Screenshot and document pointing data

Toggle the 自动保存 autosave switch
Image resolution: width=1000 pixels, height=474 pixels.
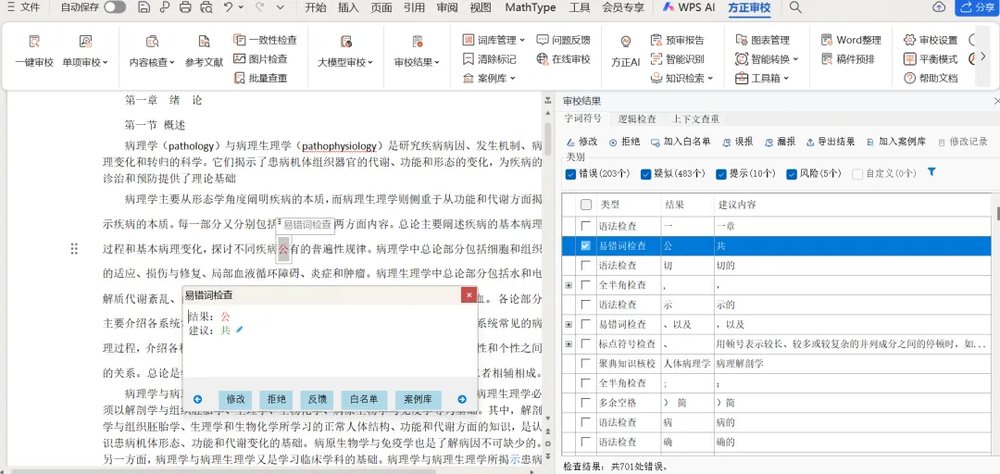(114, 7)
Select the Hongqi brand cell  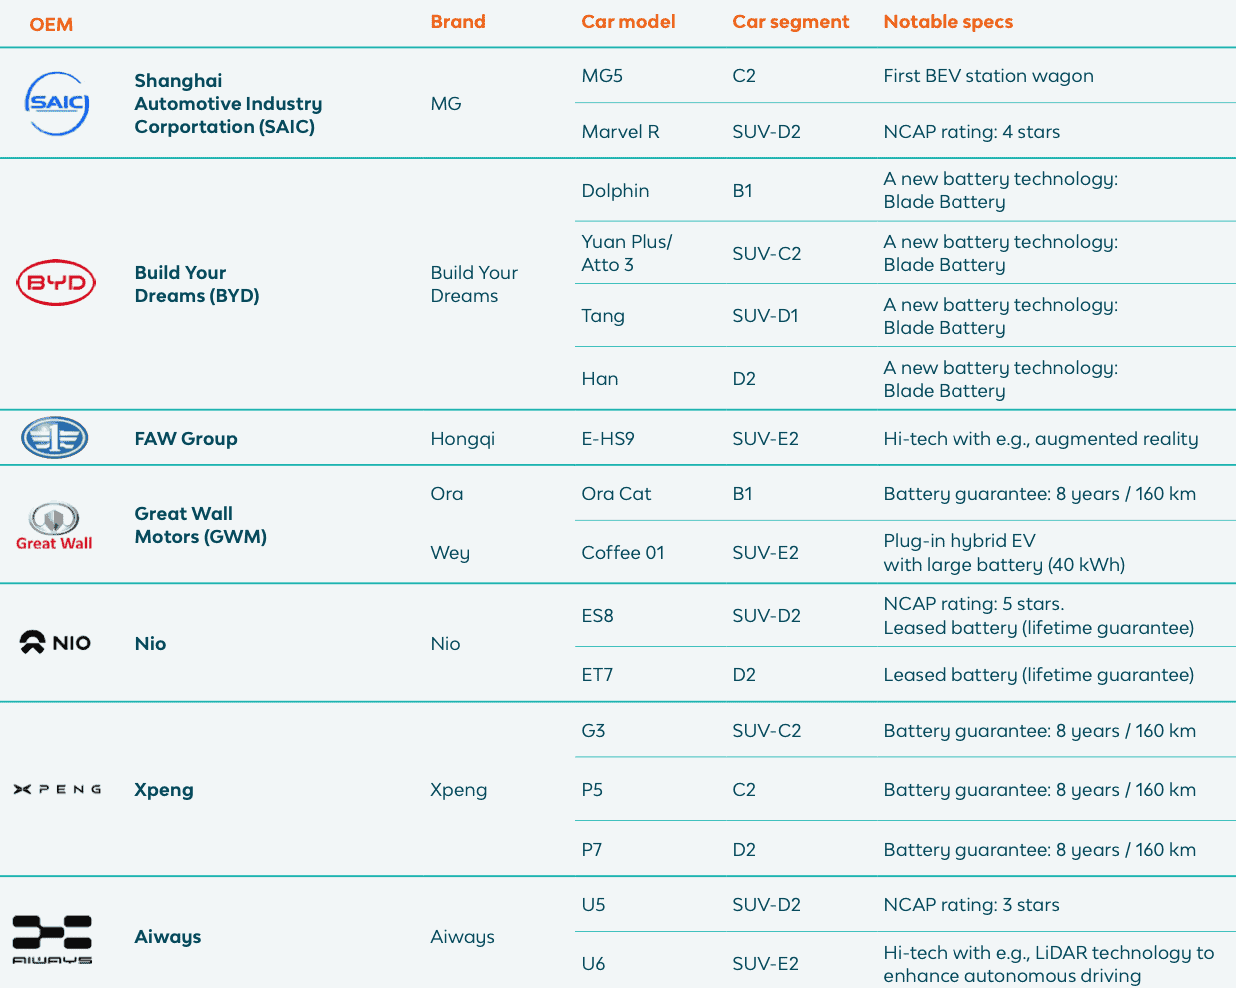462,439
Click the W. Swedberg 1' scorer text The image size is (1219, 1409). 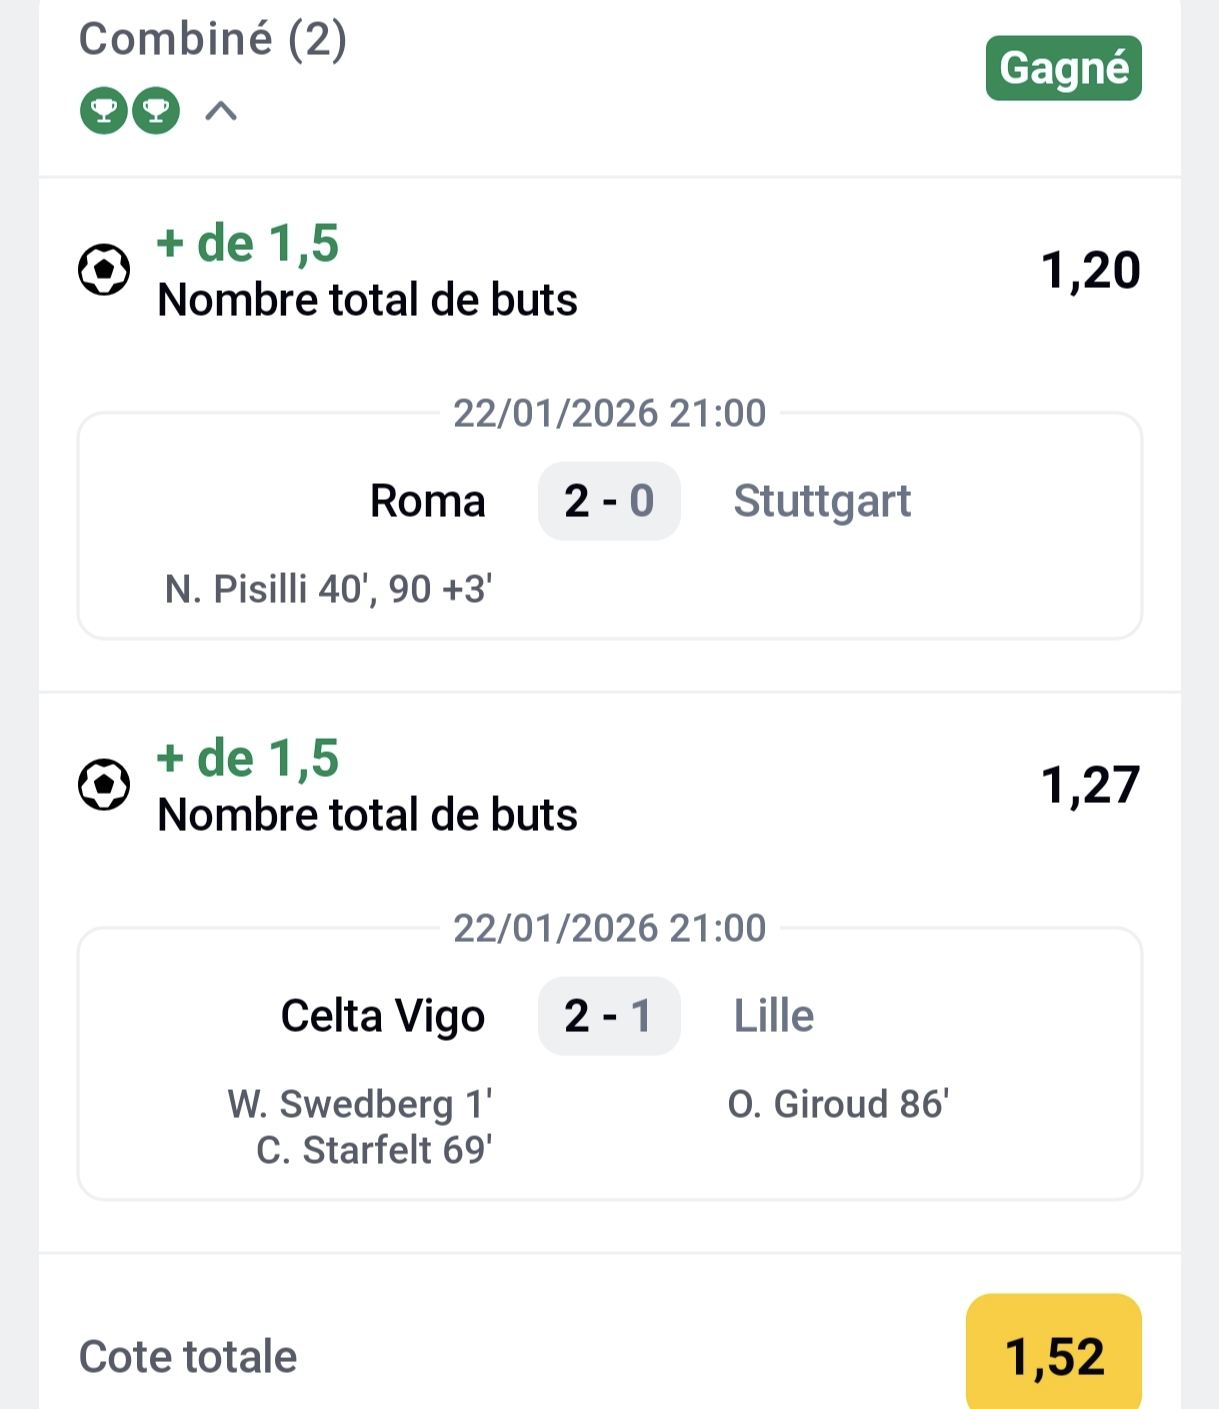point(360,1105)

→ WORK TO COMPLETE
Please show every line above that contains the string "height", copying each one in full.

→ PROBLEM SOLUTION
Image resolution: width=1000 pixels, height=474 pixels.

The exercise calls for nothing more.